• **Exercise brief**: Report each line of the entries that includes "Task" by copying it.
(Data for this exercise)
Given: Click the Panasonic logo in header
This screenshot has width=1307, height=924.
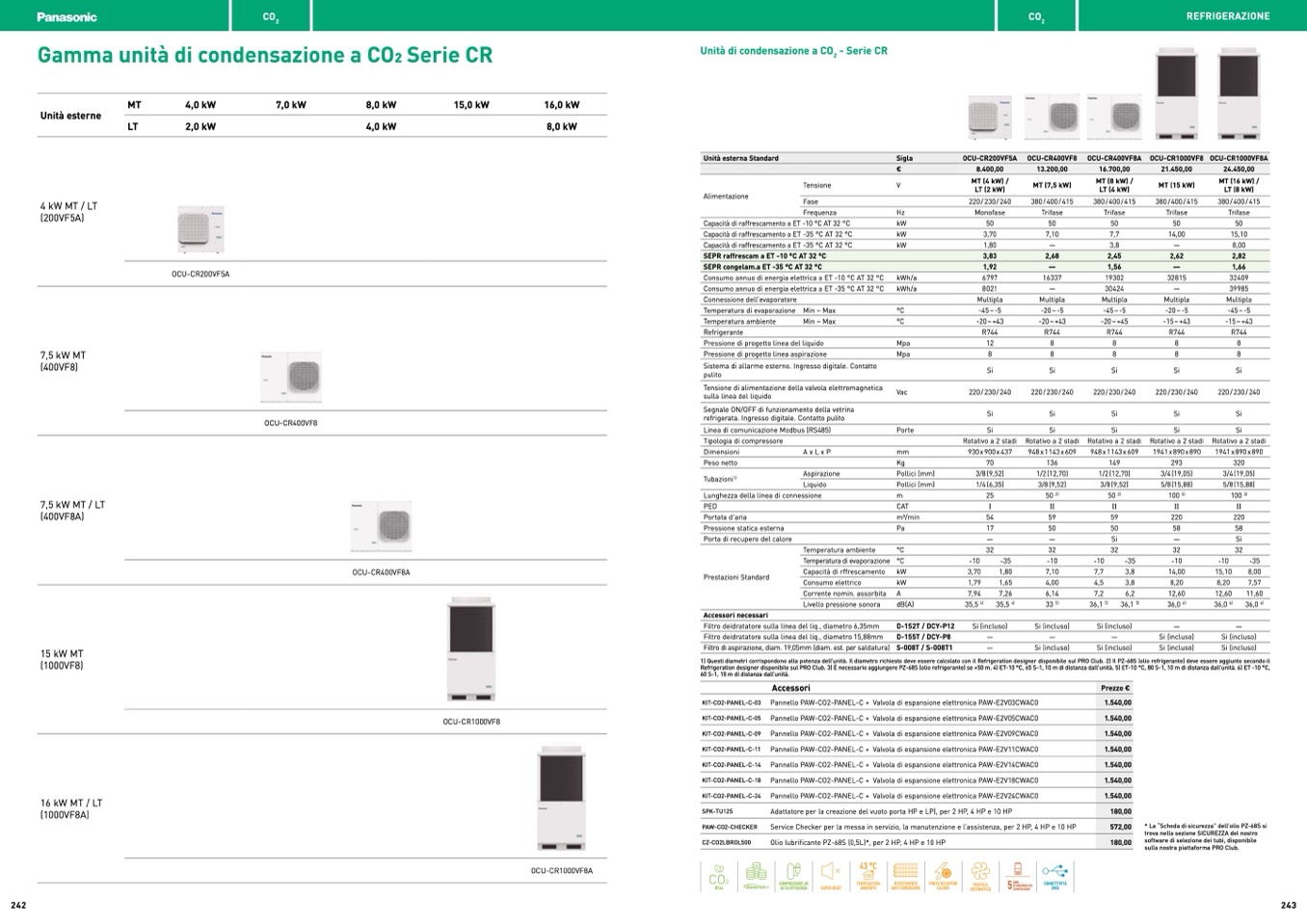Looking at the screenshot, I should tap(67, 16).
(End Data for this exercise)
(Data for this exercise)
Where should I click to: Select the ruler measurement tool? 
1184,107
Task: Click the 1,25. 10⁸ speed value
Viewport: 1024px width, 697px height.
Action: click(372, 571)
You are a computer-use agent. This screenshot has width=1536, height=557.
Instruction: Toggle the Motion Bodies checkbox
(End Data for this exercise)
(Data for this exercise)
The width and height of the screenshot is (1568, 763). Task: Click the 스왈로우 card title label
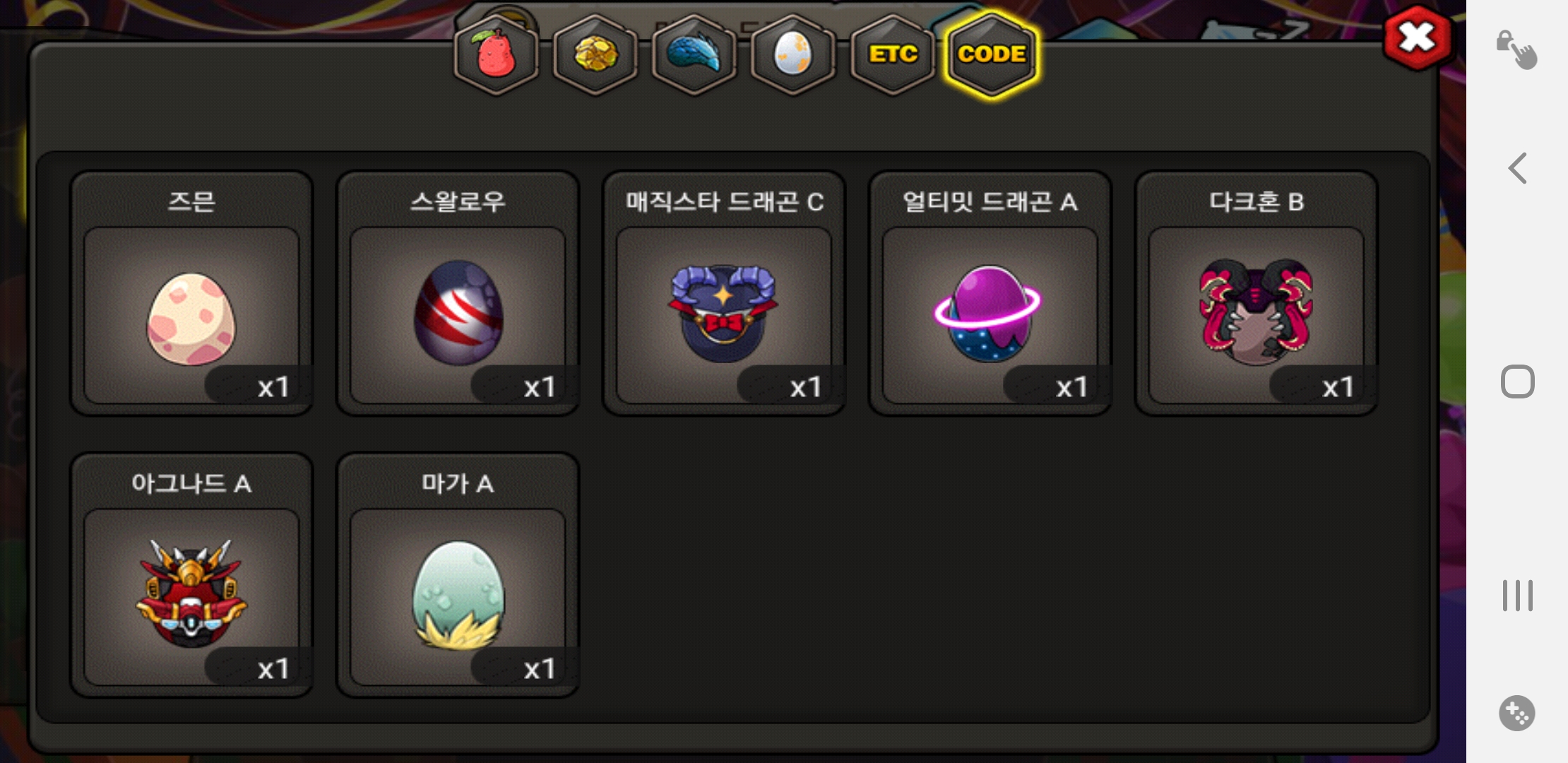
(End Data for this exercise)
• **Completed exercise**:
Task: Click the 1,25. 10⁸ speed value
The width and height of the screenshot is (1568, 763). Task: Click the 스왈로우 card title label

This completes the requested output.